India plans to spend around $10 billion on the expansion of its natural gas pipeline network across the country, but several hurdles remain. One hurdle is that because gas pipelines are not classified as key infrastructure projects, backers are unable to finance them from pension funds and other qualified funds. Another obstacle is that the regulation of petroleum and natural gas falls under the jurisdiction of the federal government, while state governments are responsible for issuing permits, including for right of way. Resistance regarding land acquisition and public misgivings about the safety of gas pipelines further delay gas projects.
Given the increasing push to reduce carbon emissions and deploy clean sources of energy, what is the outlook for natural gas over the next ten years compared with other technologies or fuel options, such as green hydrogen? How might these cleaner alternatives affect the asset values of gas?
India, Pakistan, and Bangladesh are increasingly dependent on LNG imports because domestic production has not increased in line with the growth of consumption. For example, in India, natural gas consumption only grew by 0.3% in 2020–19, whereas domestic gas production dropped by 11.9% due to depletion of resources and insufficient pricing policies. As a result, India needed to import 35.8 billion cubic meters of LNG. In Pakistan and Bangladesh, domestic production and consumption decreased, requiring both countries to turn to LNG imports to make up for the shortfall.
In 2020, international LNG prices dropped to as low as $2 per million British thermal units (mmBtu), leading to cheap imports. However, in 2021, spot prices have increased to as high as $14 per mmBtu, putting additional pressure on the finances of all three countries. Therefore, it makes economic and environmental sense for the countries to reduce their energy imports by investing in renewable energy.
At the current pace a significant deployment of green hydrogen in South Asia seems unlikely over the next eight to ten years, as green hydrogen is still expensive and lacks global scale. It will probably be first tested and scaled up in Europe. Yet countries across South Asia are still pursuing hydrogen as an option. Given that India, Pakistan, and Bangladesh are net gas importers, it would make more sense for them to develop green hydrogen rather than blue hydrogen projects (which involve natural gas reforming and carbon capture).
India, in particular, is stepping up its ambition on hydrogen. In early 2021 the government announced the “National Hydrogen Mission in the Union Budget 2021.” According to India’s The Energy Resources Institute (TERI), green hydrogen could be competitive with fossil fuel for some applications by 2030. In order to develop a hydrogen economy, TERI advocates for investment in R&D, demonstration and commercialization in key sectors, infrastructure and incentives, optimization of the deployment of hydrogen from a systemic perspective, and international partnerships and funding. As is happening in Europe, the government would need to pledge funding for pilot projects and start conversations with European partners to support such projects.

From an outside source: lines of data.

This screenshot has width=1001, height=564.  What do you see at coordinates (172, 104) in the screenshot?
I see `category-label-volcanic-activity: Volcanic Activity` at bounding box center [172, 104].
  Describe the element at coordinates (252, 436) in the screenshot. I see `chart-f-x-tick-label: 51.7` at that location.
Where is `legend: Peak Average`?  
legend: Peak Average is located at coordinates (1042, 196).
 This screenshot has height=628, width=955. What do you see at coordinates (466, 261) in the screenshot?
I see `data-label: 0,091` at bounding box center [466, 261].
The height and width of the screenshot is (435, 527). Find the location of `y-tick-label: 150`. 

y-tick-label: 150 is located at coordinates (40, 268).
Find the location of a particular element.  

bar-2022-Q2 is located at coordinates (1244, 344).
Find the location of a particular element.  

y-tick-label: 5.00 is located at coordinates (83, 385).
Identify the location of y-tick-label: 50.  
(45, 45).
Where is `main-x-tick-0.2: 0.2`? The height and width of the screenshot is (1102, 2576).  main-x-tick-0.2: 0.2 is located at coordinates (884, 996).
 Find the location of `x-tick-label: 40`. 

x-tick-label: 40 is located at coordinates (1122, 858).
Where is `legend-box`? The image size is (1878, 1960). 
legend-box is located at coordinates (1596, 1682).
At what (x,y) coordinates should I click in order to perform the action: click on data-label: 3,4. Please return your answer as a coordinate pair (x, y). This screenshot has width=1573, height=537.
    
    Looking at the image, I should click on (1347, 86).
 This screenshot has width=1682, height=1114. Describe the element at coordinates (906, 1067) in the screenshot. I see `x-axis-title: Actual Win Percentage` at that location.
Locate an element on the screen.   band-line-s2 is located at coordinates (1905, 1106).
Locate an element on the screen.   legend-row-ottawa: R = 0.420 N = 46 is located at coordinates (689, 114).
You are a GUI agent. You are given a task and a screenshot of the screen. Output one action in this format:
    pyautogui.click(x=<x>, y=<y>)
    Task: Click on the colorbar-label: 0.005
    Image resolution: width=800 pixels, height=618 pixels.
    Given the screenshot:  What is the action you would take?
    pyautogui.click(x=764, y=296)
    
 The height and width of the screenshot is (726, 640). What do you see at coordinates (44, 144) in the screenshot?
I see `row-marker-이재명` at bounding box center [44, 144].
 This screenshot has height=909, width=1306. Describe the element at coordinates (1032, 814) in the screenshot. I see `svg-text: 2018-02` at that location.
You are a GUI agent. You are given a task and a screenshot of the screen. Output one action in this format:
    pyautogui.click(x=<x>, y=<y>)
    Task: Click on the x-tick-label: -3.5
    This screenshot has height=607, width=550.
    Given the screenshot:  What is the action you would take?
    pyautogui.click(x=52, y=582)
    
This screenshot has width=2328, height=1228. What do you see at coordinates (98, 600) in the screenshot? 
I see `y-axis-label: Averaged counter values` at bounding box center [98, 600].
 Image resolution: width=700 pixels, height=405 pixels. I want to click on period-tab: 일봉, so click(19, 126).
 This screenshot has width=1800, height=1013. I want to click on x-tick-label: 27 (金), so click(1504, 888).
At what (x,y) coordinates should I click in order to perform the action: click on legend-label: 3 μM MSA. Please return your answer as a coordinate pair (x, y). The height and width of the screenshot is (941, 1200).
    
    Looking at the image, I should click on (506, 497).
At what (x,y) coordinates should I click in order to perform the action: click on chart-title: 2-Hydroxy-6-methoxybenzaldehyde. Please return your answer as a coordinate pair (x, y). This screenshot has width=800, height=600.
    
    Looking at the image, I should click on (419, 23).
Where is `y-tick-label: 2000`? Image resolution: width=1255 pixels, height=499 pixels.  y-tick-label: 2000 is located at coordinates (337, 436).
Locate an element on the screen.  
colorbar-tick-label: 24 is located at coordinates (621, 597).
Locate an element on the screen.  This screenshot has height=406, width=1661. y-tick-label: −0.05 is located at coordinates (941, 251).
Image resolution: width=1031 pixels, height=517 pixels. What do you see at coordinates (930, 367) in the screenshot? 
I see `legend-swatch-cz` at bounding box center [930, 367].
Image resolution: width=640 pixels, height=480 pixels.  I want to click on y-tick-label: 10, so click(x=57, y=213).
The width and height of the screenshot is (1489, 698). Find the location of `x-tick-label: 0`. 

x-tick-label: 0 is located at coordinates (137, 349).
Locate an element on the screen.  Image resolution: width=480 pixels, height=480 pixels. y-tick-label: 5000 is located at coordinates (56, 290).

As for the development of renewable energy, in India the installed capacity of wind and solar PV reached 77.5 gigawatts (GW) in 2020 versus 13.3 GW in 2010. The country targets 450 GW of renewable energy by 2030. By contrast, in Pakistan the combined capacity of solar and wind is only 1.97 GW, while Bangladesh has only 0.37 GW of installed capacity, with plans to build 150 megawatts (MW) of wind and 30 MW of solar in 2021. Due to their crescent dependency on imported LNG, all three countries would benefit from developing cheaper renewable energy and using the existing capacity of their gas-fired power plants to provide dispatchable electricity to offset the intermittency of renewable energy.
Ieda Gomes is a Senior Visiting Research Fellow at the Oxford Institute for Energy Studies.
This interview was conducted by Kylie Del Rosario, an intern with the Energy and Environmental Affairs group at NBR.